■ **Your assignment**: The expected output is every line from the one containing "مركز التعلم (501, 2253)" to the end of the data below, exactly, and no other line.

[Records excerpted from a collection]
--------------------------------

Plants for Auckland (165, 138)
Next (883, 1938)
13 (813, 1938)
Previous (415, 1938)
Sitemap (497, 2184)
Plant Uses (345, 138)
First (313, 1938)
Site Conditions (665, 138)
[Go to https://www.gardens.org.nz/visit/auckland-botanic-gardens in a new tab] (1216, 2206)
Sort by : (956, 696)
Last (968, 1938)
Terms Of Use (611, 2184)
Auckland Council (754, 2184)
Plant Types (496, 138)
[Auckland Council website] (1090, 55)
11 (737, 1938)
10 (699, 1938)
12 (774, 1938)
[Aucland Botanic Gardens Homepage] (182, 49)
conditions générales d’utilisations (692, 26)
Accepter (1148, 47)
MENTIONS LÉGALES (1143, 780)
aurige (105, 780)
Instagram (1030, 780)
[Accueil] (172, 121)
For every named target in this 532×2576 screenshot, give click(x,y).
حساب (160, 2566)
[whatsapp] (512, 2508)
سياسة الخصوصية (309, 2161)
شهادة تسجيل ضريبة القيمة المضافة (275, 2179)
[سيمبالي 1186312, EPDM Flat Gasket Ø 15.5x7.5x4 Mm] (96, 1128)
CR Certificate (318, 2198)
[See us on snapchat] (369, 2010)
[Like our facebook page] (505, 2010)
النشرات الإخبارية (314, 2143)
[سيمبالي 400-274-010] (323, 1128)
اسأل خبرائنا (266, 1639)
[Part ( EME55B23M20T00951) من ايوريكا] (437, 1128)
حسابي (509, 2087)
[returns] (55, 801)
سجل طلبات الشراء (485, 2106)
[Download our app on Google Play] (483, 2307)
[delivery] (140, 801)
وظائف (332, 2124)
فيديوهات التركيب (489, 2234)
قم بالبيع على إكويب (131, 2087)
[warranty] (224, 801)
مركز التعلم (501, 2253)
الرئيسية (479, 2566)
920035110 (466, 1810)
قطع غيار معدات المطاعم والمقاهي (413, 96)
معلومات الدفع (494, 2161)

--------------------------------

■ **Exercise response**:
مركز التعلم (501, 2253)
الرئيسية (479, 2566)
920035110 (466, 1810)
قطع غيار معدات المطاعم والمقاهي (413, 96)
معلومات الدفع (494, 2161)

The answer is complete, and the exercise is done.